Copy, from the data below, every line that has "selected" in it.

* _Data supplied_
◆ ◆ ◆ ◆ ◆
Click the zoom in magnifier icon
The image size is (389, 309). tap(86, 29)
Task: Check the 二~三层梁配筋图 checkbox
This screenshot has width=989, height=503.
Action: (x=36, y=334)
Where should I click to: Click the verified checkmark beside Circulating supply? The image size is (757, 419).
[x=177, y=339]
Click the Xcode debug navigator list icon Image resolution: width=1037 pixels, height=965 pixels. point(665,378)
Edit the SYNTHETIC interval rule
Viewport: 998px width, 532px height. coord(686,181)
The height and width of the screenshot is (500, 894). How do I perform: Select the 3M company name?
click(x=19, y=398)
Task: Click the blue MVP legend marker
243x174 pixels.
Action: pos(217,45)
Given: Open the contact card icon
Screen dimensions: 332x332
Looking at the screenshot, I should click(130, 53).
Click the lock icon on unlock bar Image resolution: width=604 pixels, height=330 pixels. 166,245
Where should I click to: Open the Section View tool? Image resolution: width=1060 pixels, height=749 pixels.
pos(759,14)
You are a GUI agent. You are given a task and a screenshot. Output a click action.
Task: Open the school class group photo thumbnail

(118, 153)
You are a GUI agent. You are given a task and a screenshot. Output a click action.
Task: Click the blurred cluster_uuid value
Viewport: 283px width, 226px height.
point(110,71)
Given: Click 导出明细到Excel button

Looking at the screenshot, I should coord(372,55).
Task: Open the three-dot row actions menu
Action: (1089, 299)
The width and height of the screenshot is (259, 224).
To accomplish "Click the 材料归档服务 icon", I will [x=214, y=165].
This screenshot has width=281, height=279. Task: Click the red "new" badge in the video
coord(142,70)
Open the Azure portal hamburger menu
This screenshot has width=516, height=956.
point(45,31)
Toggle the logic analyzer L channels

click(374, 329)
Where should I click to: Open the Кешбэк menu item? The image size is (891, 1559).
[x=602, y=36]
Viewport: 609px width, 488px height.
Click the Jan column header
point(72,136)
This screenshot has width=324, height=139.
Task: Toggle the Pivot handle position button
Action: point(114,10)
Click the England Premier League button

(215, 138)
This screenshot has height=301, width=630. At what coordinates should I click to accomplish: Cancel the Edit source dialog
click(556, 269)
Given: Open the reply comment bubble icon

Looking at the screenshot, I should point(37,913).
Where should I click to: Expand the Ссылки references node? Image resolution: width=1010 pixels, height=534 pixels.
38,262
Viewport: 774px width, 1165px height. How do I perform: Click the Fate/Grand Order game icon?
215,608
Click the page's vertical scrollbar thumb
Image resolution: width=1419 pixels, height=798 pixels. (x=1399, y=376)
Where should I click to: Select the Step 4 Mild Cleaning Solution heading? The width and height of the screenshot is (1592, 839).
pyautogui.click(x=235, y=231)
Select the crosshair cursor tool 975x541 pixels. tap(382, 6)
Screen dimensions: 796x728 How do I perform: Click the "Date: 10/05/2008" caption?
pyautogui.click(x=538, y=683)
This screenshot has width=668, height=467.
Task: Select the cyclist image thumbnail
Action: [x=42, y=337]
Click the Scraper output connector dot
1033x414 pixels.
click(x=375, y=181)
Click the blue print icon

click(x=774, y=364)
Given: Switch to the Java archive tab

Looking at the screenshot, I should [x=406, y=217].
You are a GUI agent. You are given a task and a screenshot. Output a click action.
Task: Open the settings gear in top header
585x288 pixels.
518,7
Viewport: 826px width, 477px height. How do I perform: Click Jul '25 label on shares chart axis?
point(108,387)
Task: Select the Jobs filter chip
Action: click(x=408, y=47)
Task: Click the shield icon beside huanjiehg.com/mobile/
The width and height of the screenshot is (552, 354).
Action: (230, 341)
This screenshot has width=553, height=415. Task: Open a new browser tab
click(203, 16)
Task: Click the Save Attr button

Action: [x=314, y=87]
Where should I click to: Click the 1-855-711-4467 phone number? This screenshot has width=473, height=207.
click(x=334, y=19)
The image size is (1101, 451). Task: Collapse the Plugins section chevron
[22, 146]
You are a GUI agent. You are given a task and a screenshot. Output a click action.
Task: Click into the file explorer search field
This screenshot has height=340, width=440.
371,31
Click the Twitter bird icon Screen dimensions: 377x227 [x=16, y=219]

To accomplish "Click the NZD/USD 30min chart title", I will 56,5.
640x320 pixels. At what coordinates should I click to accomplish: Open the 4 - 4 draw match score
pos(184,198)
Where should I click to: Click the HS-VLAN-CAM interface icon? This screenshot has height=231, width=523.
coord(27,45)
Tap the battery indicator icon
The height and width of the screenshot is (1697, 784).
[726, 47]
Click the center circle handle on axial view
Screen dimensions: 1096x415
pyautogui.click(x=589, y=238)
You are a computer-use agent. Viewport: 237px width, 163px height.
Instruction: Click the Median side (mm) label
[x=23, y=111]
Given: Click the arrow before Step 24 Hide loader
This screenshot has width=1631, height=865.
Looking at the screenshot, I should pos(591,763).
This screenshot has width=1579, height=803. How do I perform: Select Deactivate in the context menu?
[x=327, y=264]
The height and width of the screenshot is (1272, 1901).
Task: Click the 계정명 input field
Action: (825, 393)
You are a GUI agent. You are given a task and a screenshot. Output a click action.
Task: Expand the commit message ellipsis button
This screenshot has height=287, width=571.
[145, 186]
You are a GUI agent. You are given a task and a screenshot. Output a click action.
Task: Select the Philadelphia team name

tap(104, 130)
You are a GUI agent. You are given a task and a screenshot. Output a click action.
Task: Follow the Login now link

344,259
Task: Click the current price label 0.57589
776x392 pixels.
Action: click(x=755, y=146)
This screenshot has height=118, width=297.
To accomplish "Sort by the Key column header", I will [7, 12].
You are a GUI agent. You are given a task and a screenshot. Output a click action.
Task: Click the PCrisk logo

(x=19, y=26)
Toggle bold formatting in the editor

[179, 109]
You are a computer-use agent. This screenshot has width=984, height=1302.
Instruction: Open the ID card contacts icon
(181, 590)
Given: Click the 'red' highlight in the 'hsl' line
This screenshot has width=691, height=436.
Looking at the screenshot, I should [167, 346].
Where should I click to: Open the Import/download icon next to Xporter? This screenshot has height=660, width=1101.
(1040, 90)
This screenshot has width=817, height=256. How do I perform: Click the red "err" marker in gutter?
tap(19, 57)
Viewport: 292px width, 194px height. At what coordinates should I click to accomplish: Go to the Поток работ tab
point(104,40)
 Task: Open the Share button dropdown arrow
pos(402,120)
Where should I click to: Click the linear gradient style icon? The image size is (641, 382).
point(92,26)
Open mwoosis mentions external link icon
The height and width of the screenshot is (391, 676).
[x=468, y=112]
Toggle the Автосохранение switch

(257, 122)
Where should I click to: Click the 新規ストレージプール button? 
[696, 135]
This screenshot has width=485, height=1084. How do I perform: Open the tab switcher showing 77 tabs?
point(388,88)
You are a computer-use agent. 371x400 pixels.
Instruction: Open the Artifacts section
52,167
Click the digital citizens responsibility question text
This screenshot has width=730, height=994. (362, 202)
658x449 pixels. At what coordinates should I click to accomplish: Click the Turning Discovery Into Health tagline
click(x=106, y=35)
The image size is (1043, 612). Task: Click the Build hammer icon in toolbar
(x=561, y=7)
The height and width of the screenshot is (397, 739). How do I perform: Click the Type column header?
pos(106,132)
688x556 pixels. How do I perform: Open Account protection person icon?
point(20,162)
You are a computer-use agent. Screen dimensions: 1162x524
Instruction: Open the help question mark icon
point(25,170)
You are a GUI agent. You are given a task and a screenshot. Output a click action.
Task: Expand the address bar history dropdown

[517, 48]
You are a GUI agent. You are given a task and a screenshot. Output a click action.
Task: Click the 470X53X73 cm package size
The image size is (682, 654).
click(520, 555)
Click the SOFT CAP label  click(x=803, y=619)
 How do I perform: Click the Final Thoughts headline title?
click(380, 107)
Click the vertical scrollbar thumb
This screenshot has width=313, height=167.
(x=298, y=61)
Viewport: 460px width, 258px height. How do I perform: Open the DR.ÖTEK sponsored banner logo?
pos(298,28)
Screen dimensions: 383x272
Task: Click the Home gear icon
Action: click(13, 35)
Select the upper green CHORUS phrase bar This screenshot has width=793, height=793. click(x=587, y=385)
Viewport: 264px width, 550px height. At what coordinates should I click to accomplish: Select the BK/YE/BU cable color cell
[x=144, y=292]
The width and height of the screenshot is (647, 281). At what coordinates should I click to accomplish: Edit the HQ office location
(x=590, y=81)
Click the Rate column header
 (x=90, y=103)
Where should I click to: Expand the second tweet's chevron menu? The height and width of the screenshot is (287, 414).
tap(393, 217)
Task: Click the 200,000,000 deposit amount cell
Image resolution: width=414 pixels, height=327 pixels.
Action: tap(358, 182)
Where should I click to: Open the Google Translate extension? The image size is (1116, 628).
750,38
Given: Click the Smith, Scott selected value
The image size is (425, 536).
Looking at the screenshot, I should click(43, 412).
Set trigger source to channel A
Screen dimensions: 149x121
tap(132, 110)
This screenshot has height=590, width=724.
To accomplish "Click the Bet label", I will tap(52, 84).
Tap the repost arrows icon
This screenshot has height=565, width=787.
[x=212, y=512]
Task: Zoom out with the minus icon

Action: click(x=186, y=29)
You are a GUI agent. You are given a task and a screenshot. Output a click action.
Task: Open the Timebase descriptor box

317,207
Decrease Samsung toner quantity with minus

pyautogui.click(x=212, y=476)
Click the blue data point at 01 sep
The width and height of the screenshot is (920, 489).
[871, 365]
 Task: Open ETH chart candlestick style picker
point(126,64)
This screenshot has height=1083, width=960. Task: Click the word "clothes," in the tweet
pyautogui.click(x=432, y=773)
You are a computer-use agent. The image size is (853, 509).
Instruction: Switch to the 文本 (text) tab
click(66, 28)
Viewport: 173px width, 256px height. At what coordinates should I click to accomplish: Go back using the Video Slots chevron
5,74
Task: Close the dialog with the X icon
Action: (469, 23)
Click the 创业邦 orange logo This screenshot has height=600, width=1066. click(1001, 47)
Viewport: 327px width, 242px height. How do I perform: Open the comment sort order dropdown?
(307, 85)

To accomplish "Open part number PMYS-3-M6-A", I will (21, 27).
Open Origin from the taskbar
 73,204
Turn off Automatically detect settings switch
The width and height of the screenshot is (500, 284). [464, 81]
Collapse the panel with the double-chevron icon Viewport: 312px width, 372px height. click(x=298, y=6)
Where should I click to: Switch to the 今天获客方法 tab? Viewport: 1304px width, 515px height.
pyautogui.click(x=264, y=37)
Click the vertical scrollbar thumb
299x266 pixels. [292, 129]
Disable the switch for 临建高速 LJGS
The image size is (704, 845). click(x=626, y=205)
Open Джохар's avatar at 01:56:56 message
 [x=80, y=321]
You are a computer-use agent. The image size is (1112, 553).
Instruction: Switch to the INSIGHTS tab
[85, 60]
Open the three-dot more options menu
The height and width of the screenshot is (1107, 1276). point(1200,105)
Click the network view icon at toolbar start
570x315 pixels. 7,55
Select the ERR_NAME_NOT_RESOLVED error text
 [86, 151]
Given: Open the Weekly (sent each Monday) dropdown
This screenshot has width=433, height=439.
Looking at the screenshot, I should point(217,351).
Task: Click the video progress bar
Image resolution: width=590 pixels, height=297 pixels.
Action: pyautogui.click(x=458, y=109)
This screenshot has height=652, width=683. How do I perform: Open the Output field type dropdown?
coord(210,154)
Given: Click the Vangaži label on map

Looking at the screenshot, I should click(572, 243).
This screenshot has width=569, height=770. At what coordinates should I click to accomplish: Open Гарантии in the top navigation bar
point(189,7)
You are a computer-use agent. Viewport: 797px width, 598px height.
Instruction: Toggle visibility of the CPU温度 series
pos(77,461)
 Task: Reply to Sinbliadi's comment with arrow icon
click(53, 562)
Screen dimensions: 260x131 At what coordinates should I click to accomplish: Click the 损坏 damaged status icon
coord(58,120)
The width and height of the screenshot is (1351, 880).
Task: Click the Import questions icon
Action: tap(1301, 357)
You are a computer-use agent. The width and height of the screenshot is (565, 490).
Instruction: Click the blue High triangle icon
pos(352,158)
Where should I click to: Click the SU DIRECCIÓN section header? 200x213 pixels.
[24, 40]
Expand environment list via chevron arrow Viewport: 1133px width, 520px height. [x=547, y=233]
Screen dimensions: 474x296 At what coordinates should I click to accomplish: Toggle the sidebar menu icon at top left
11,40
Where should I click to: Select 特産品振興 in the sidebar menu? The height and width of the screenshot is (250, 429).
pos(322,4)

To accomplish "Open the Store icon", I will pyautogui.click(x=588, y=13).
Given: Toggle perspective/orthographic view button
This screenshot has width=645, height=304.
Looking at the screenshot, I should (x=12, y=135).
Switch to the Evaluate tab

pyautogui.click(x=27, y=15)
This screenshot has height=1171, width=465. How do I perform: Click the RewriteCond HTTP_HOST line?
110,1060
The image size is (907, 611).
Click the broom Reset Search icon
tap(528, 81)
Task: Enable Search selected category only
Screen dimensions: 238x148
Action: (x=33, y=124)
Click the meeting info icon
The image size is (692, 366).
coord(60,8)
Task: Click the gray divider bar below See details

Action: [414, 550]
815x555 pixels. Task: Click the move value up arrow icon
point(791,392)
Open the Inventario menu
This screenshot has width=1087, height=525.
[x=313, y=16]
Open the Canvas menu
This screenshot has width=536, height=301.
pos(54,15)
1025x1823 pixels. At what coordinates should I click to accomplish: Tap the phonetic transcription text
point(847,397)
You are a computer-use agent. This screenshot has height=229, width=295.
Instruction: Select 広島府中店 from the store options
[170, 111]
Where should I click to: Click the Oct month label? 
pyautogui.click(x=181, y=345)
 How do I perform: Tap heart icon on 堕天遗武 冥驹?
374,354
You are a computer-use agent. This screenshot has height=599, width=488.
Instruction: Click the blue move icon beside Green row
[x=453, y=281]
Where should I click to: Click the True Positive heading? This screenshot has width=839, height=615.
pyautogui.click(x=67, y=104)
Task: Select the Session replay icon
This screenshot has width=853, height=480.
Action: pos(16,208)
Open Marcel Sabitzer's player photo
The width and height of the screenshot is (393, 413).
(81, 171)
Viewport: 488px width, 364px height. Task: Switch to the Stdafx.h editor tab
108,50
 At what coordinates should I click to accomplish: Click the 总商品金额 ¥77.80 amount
◆ ◆ ◆ ◆ ◆
* _Task solution_
Given: Click the Smith, Scott selected value
Task: Enable Search selected category only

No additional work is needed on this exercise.